The Federal Reserve has demonstrated its concern that the economy is sinking through their little noticed move to inject even more money into the economy through an additional round of Quantitative Easing (QE4) in a desperate attempt to ignite the economic growth engine.
The current slogging economy is a mystery to those who believe that government spending creates a multiplier effect on the economy and with trillion dollar deficits that multiplier effect should be causing the economy to go through the roof.
The only problem is, that it isn’t.
Perhaps, economists Carmen Reinhart of the University of Maryland and Kenneth Rogoff of Harvard University have the answer to the problem.
Reinhard and Rogoff recently argued that the larger government debt becomes, the slower the economy grows. Reinhart and Rogoff concluded that when an economy reaches a debt to GDP ratio of more than 90 percent, the economy grows 1 percent slower than when it is below that level.
A separate study entitled, “The real effects of debt” by Stephen G. Cecchetti, M.S. Mohanty and Fabrizio Zampolli published by the Bank for International Settlements in Basil, Switzerland came to a similar if not more dire conclusion stating, “Our results support the view that, beyond a certain level, debt is a drag on growth. For government debt, the threshold is around 85 percent of GDP. The immediate implication is that countries with high debt must act quickly and decisively to address their fiscal problems.”
For those playing at home, the United States’ current debt to GDP level stands at 103 percent, which provides the explanation for the stagnant Obama “recovery.”
And the prescription is clear.
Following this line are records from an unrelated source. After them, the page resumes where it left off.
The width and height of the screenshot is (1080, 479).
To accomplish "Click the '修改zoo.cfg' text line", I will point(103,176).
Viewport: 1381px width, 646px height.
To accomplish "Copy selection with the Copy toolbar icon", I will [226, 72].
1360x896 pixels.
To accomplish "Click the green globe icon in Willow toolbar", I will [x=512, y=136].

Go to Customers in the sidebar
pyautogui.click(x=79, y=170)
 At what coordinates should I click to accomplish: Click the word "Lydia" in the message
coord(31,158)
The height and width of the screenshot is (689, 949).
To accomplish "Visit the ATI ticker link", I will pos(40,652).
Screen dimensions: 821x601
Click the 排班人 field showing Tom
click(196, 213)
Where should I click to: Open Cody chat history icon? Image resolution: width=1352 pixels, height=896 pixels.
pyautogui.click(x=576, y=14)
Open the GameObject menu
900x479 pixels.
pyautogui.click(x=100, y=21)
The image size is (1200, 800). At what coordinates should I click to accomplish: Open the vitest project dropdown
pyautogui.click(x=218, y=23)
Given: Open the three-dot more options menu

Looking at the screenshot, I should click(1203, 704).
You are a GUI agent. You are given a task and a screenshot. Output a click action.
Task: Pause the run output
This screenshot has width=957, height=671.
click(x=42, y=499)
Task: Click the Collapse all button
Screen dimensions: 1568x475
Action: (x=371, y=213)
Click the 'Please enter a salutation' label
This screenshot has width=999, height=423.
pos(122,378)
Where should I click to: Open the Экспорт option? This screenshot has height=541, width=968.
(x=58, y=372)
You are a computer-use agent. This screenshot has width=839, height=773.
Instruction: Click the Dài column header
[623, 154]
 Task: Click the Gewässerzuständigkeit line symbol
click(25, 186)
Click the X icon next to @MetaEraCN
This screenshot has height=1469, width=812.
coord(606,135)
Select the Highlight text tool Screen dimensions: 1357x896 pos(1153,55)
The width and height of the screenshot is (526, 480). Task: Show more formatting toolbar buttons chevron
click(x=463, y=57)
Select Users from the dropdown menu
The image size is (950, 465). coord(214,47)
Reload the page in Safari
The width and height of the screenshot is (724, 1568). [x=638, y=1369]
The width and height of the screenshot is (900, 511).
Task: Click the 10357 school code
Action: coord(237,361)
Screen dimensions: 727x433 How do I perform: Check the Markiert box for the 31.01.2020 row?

For the U.S. economy to return to the robust levels of performance that were witnessed before our current president took office, our nation has to rebalance the amount of government borrowing compared to the overall size of the economy.
To show how difficult the task of getting our debt to GDP below 85 percent will be, in order to get back to 100 percent of Debt to GDP which most analysts classified as being a point of no return, the economy next year would need to grow by a larger than projected 3 percent, and the budget would have to be balanced.
Instead, with our debt projected to increase by well over a trillion dollars again, the debt to GDP will grow even larger and the problem will become even more intractable as the debt itself continues to crush the ability of the economy to grow out of the crisis.
That’s why Ceccetti’s study demands that countries with their economies drowning in debt “act quickly and decisively” because to do otherwise is to make it impossible to resolve without a wholesale economic meltdown.
This is what is at stake as the “smart” people in Washington, D.C. continue to battle over various fiscal issues that make most of America’s eyes roll to the back of their heads as they change the channel to the latest vapid reality show.
Perhaps if Fox or CNN introduced reports on the battle for fiscal sanity in D.C. with an ominous drumbeat as they did for the Iraq war, America would sit up and take notice.
While they are sleeping, there is a battle over whether middle class America will ever again have a rosy economic future being waged, and it is winner take all.